-------- Extract

Musk sets March 21 for Tesla's Terafab chip factory
Written by Joseph Nordqvist/March 16, 2026 at 1:12 AM UTC
7 min read
Elon Musk announced on Saturday that Tesla's "Terafab Project launches in 7 days," setting a March 21 date for what may well be one of the most ambitious semiconductor ventures ever attempted by a company outside the established chipmaking industry.[1] The six-word post on X offered no additional details.
The announcement is the latest step in a plan Musk first outlined publicly at Tesla's 2025 annual shareholder meeting and formalized on Tesla's fourth-quarter 2025 earnings call on January 28, 2026.[2] On that call, Musk told investors that Tesla needs to build "a very big fab that includes logic, memory and packaging, domestically" to avoid hitting what he described as a chip supply constraint within three to four years.[2]
What Musk said on the earnings call
The January earnings call is the most detailed public statement Tesla has made about Terafab to date.

----------------
-------- Provided material

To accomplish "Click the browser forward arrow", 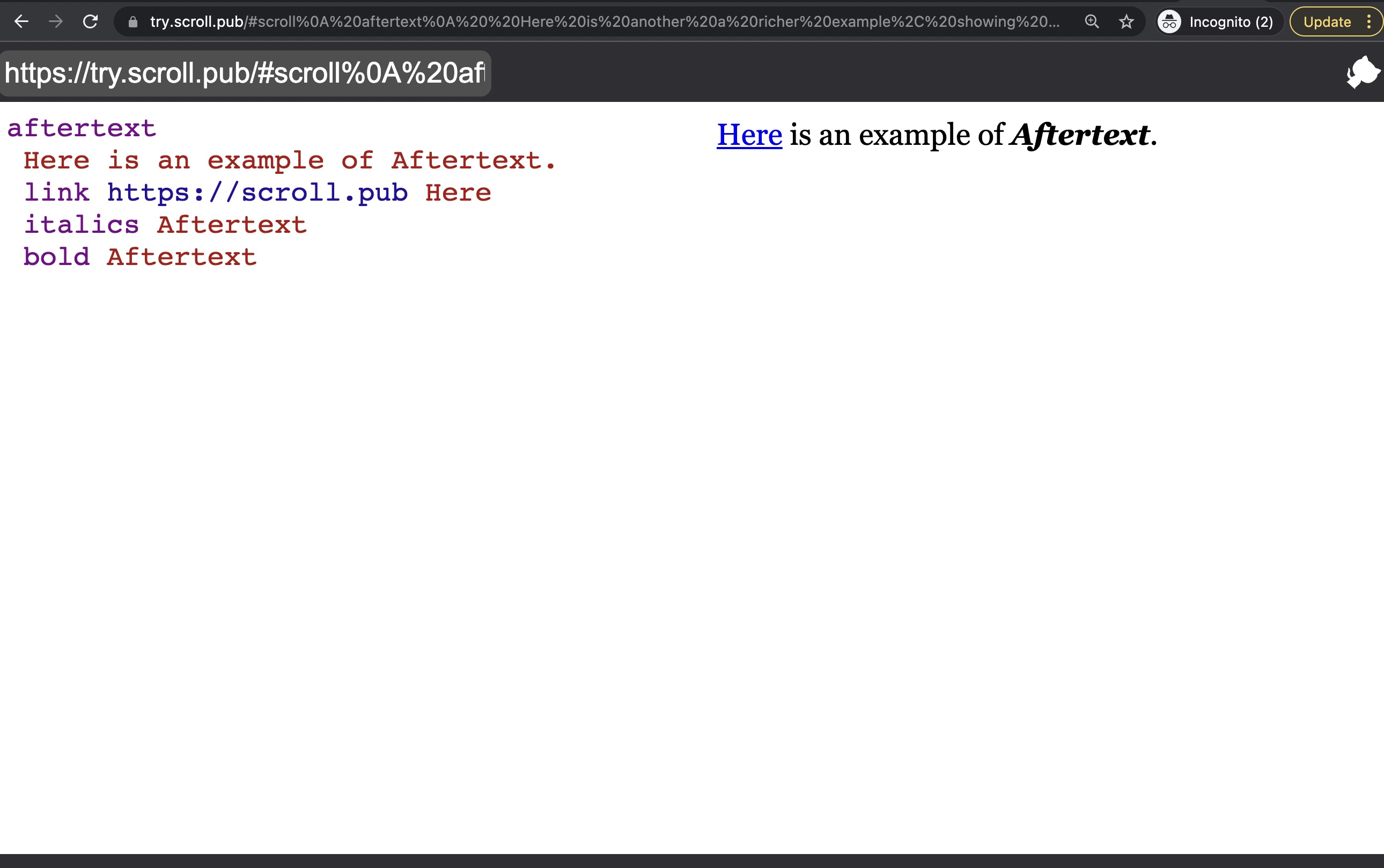I will point(56,22).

----------------

- _Aim 1_
Please list the three things that, according to the Terafab article, Musk told investors the big domestic fab should include.
- _Aim 2_
Write the next part of the Terafab article, picking up right after its final sentence.

- _Expected answer 1_
logic, memory, packaging

- _Expected answer 2_
Musk described the scale of the problem in direct terms. "Even when we look at the best case output of all of our key suppliers," he said, naming Samsung, TSMC, and Micron as strategic partners, "it's not enough."[2] He added that Tesla would be "fundamentally limited by supply chain" without building its own fabrication capacity, and that geopolitical risks made the project necessary. "I think people may be underweighting some of the geopolitical risks that are gonna be a major factor in a few years," Musk said.[2] The majority of the world's advanced semiconductor production is currently concentrated in Taiwan and South Korea.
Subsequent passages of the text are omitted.